Pouvez-vous nous décrire précisément les missions qui sont les vôtres aujourd'hui ?
Je suis aujourd’hui assistante de projet à l’unité des enseignements artistiques du conseil général des Hauts-de-Seine et je vais très prochainement remplacer le chargé de mission de ce même secteur. Je suis en charge notamment de la mise en oeuvre du Schéma départemental des enseignements artistiques du 92, et travaille en étroite collaboration avec les 35 conservatoires du département : organisation de sessions de formation à destination des professeurs, projets pédagogiques, partenariats avec des musiciens reconnus... Je m'occupe également des dossiers de subvention de ces établissements et autres associations culturelles.
Comment envisagez-vous la suite de votre carrière ?
J’espère rester quelques années au conseil général et décrocher le concours d’attaché territorial afin de bouger plus facilement ensuite.
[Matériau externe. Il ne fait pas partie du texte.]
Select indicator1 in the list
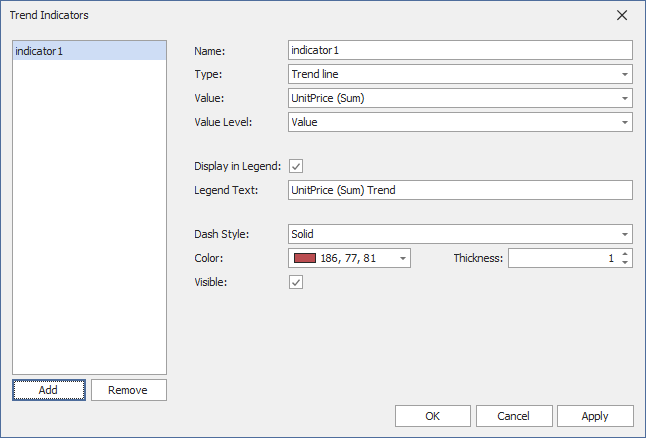Screen dimensions: 646x438 coord(89,51)
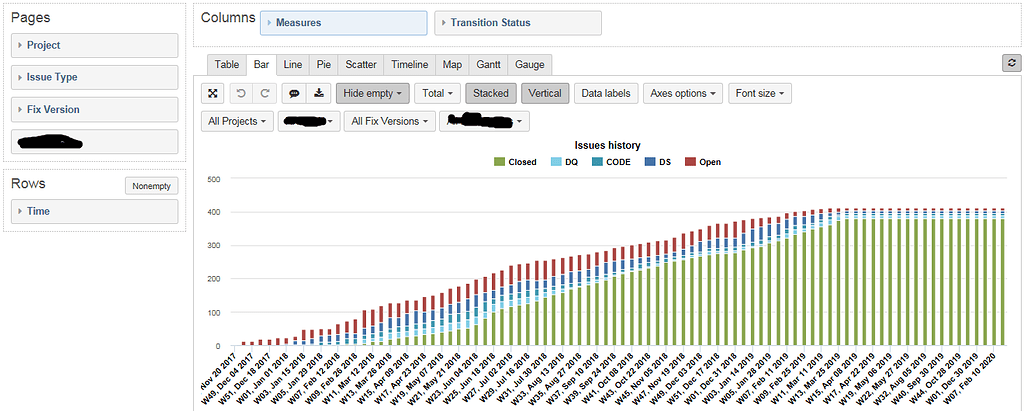The height and width of the screenshot is (411, 1024).
Task: Open the Font size dropdown
Action: 760,93
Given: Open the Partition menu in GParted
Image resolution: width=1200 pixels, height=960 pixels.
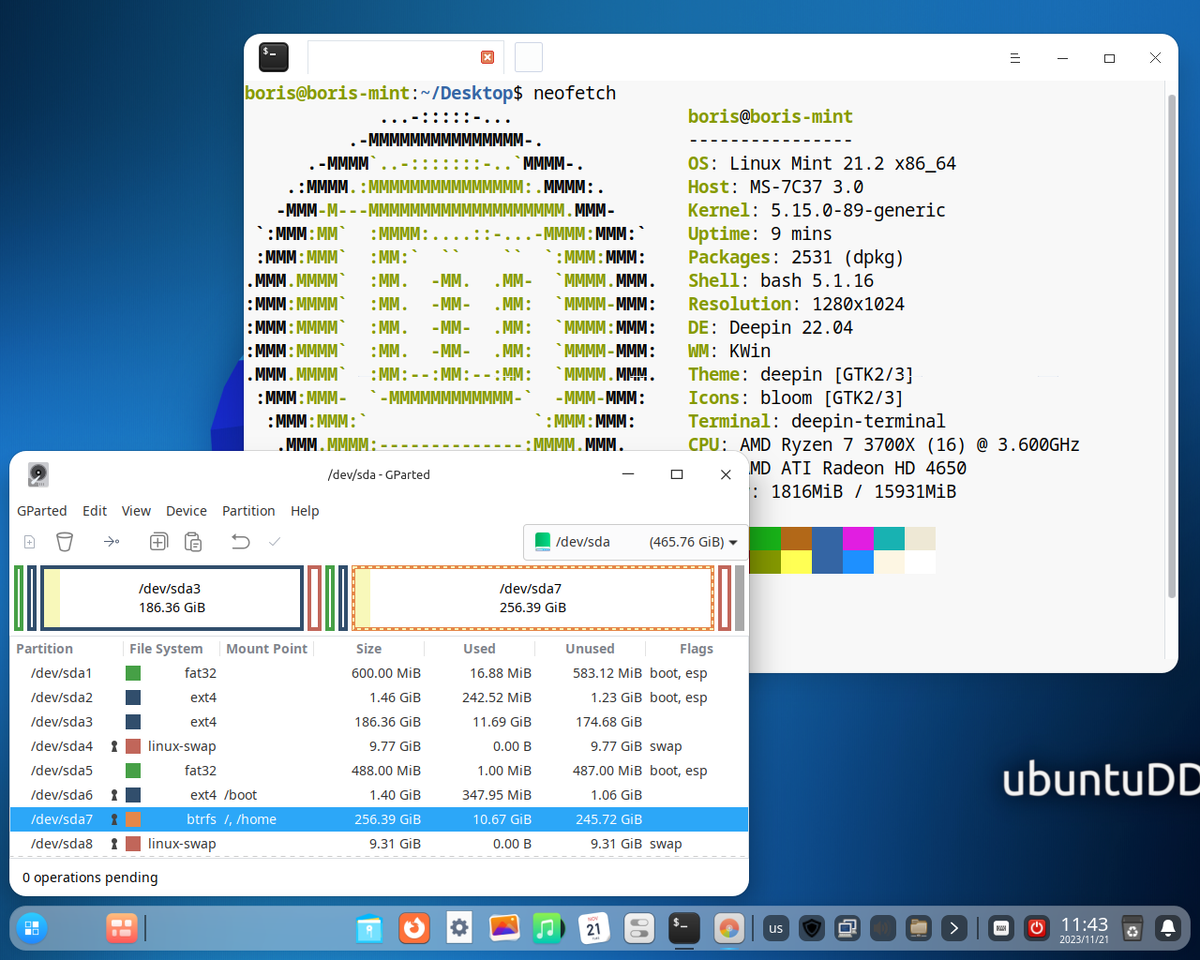Looking at the screenshot, I should pyautogui.click(x=248, y=511).
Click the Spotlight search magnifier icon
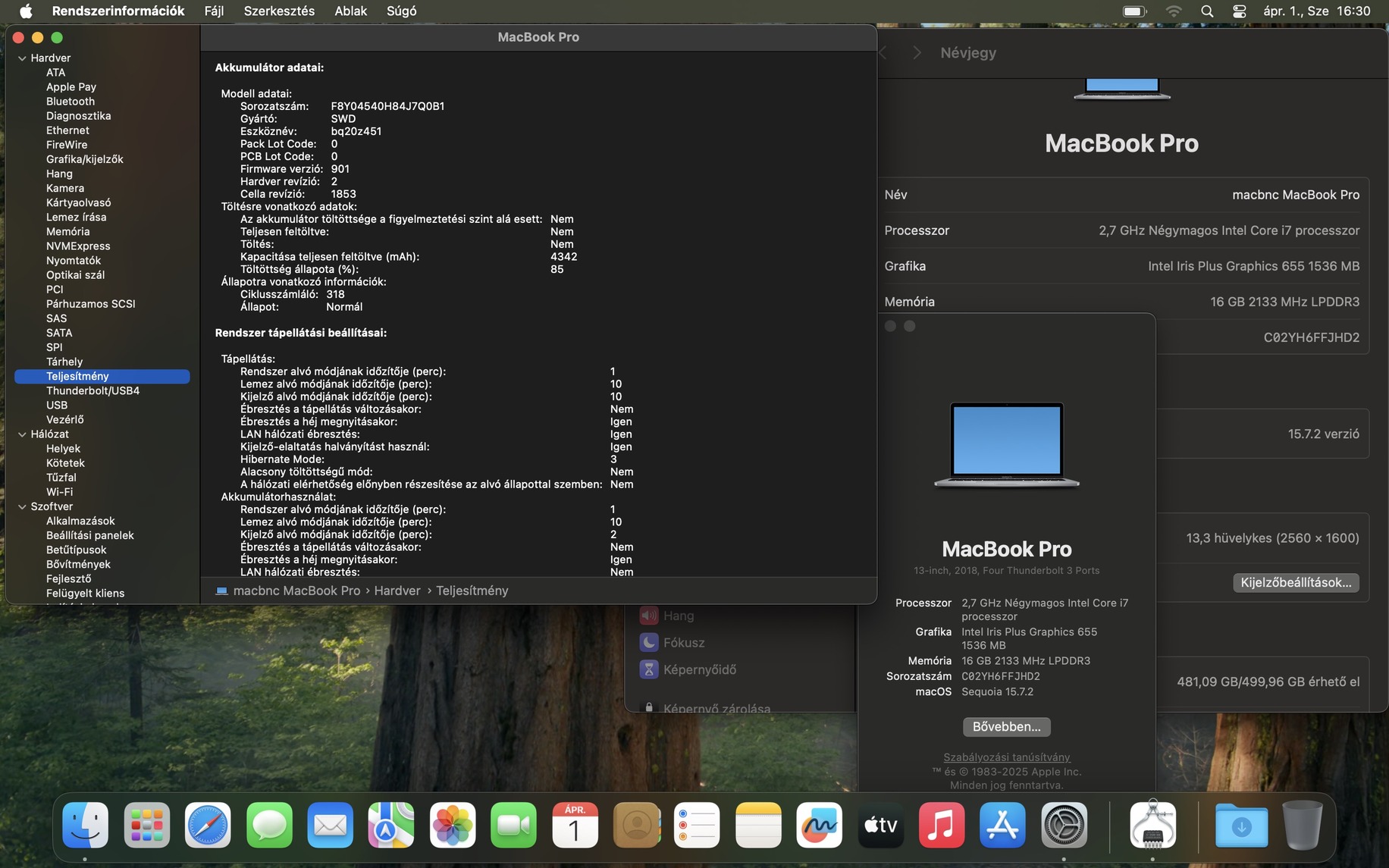The width and height of the screenshot is (1389, 868). (1207, 11)

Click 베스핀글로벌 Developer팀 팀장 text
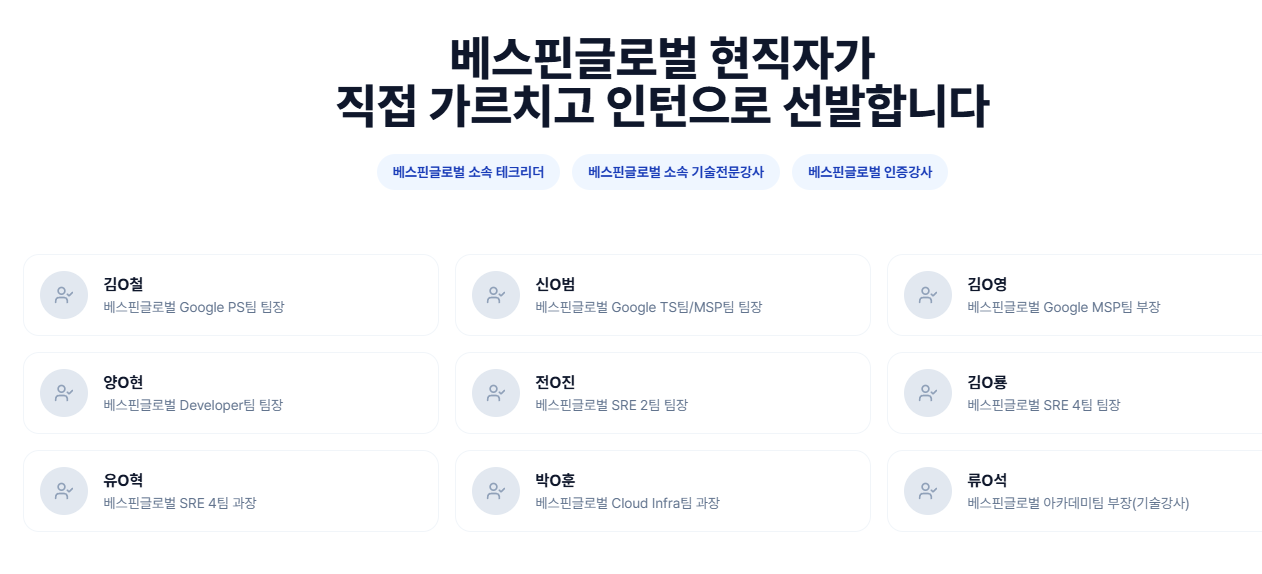tap(193, 405)
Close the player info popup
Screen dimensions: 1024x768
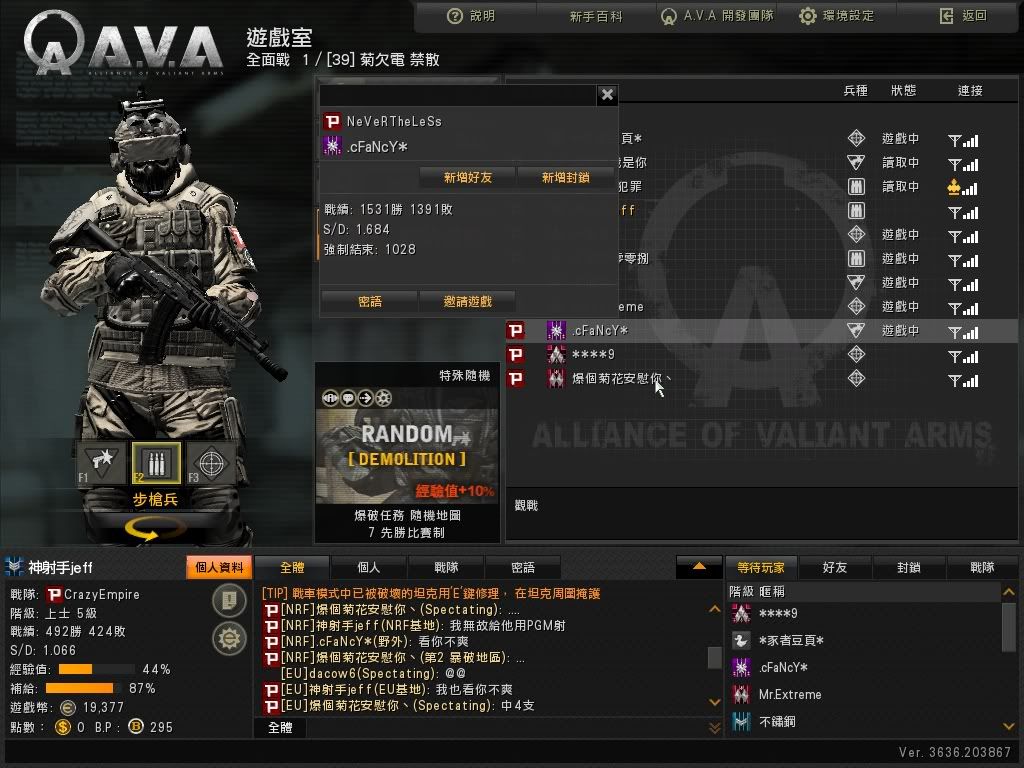[x=607, y=95]
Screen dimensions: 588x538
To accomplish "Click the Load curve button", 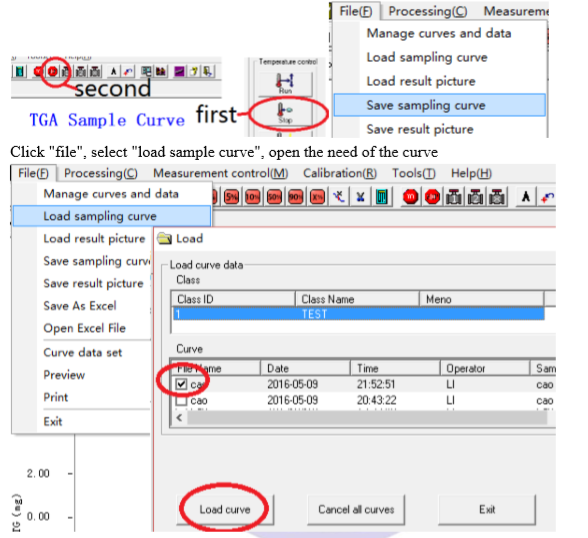I will [x=225, y=509].
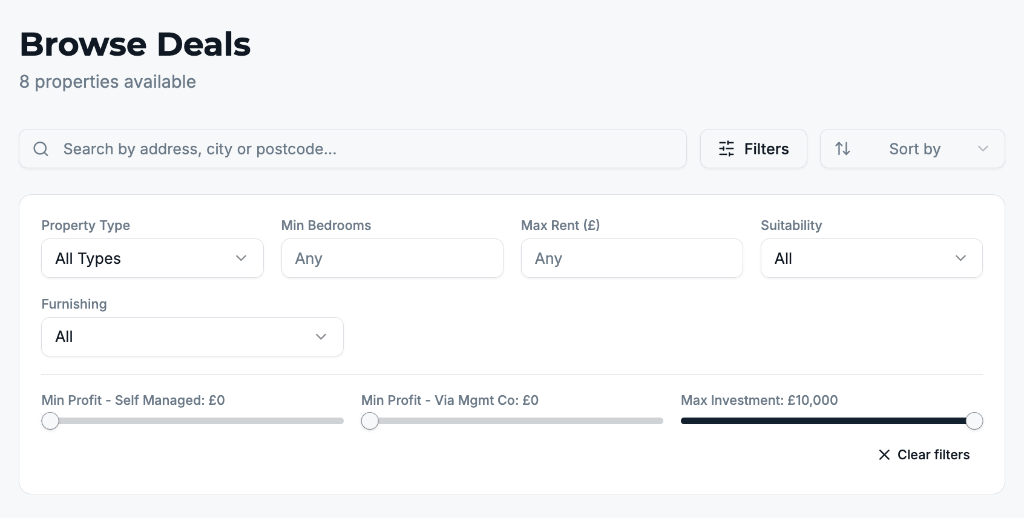1024x518 pixels.
Task: Open the Sort by menu
Action: (x=912, y=149)
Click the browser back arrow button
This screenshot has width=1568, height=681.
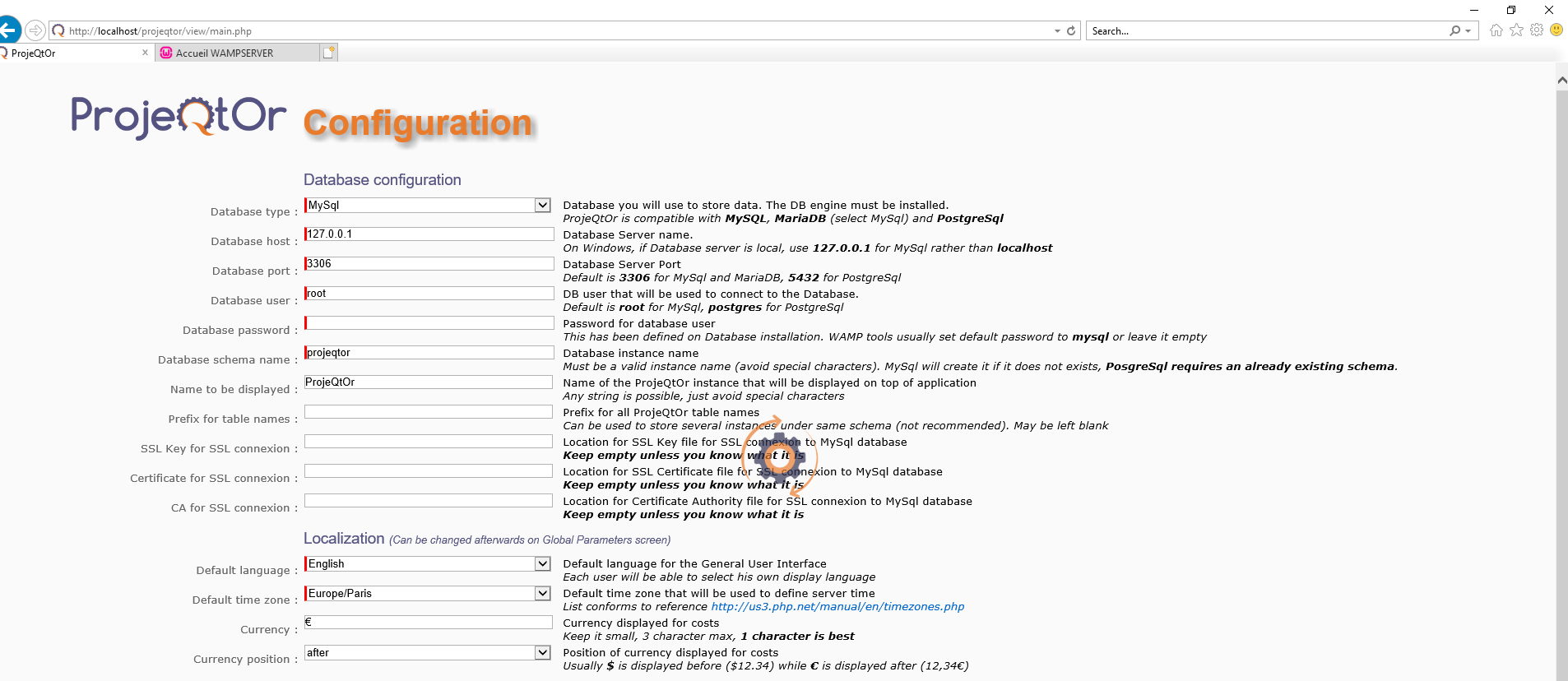pos(8,30)
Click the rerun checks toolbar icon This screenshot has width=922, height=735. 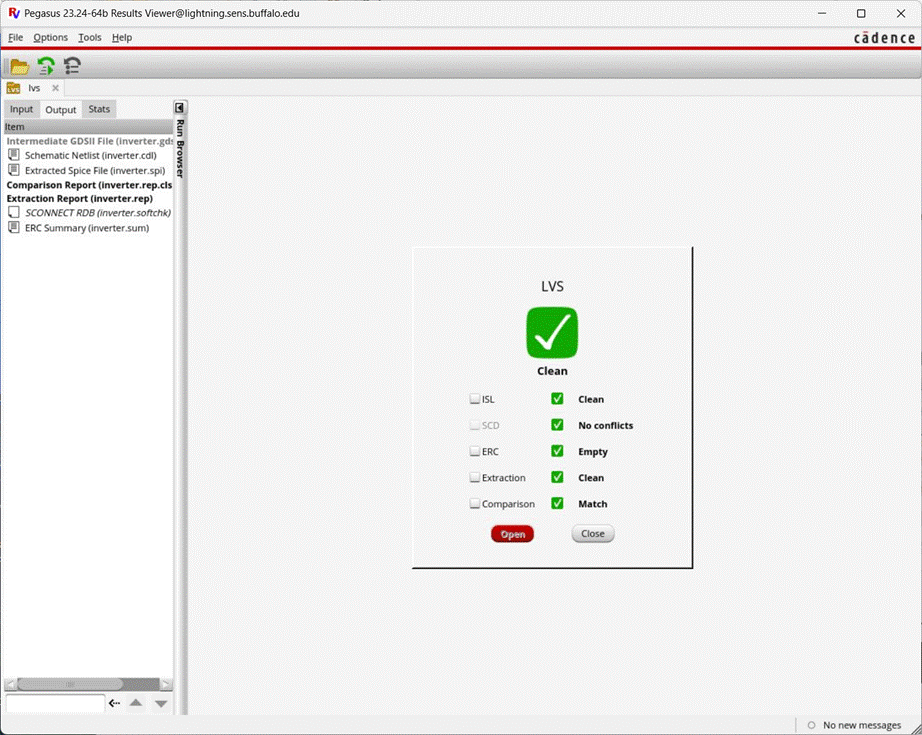[x=70, y=66]
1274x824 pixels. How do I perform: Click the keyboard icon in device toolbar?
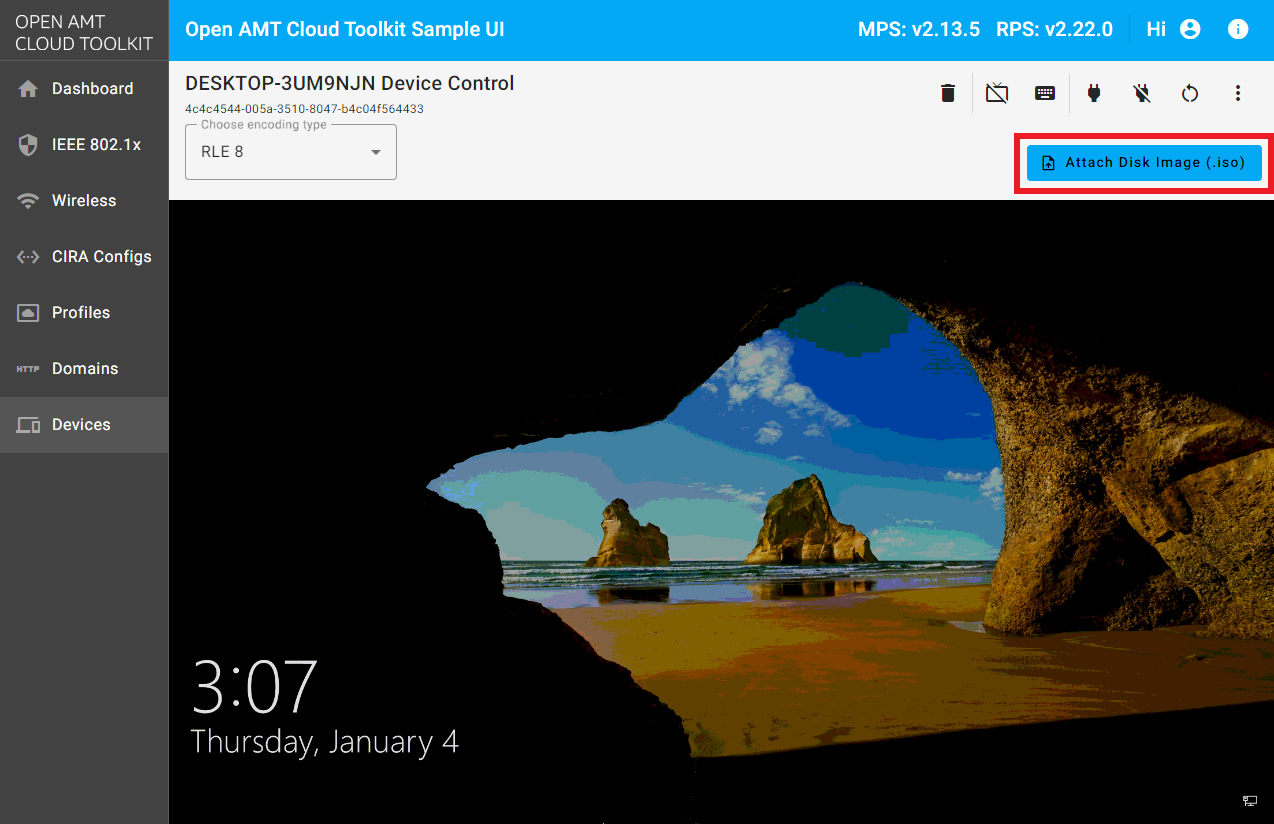[1044, 93]
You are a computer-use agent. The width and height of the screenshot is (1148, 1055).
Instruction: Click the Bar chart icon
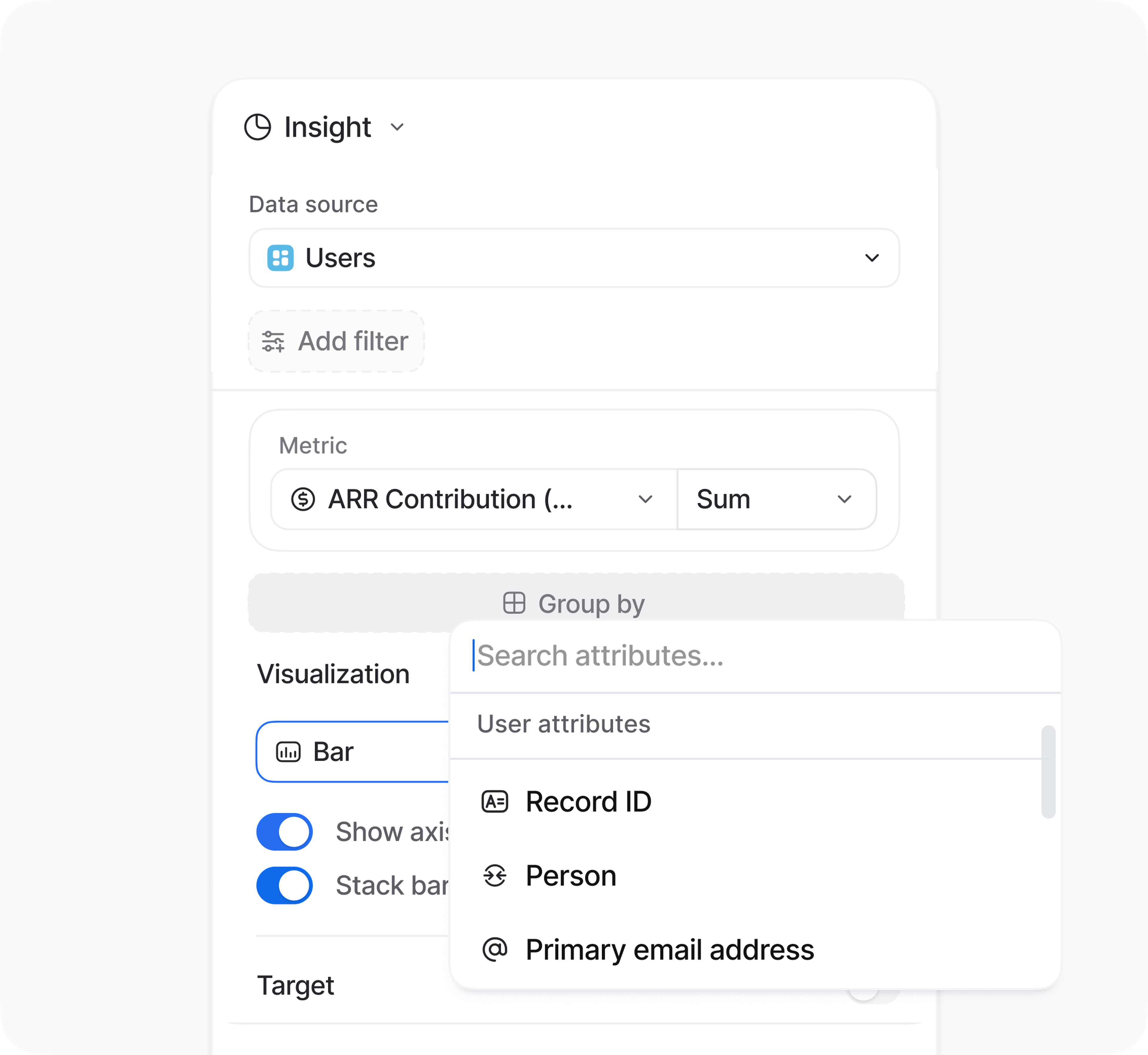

Mon objectif serait à terme de diriger un petit centre culturel de province... l’avenir dira si c’est un projet réaliste!
Lorsque vous regardez en arrière, votre parcours est-il conforme à celui que vous imaginiez ? Considérez-vous notamment qu'il y figure une part de chance ou de hasard ? Ou, au contraire, votre voie était-elle toute tracée ?
Mon parcours est un peu atypique mais me semble aujourd’hui cohérent, j’ai simplement mis du temps à identifier mes aspirations professionnelles. Je ne crois pas qu’il y ait de hasard dans un itinéraire, mais il y a en revanche des rencontres, des expériences et des étapes qui le jalonnent.
Je suis très satisfaite du tournant que le DU a donné à ma vie professionnelle, aujourd’hui je sais ce que je veux, et ça, c’est très précieux!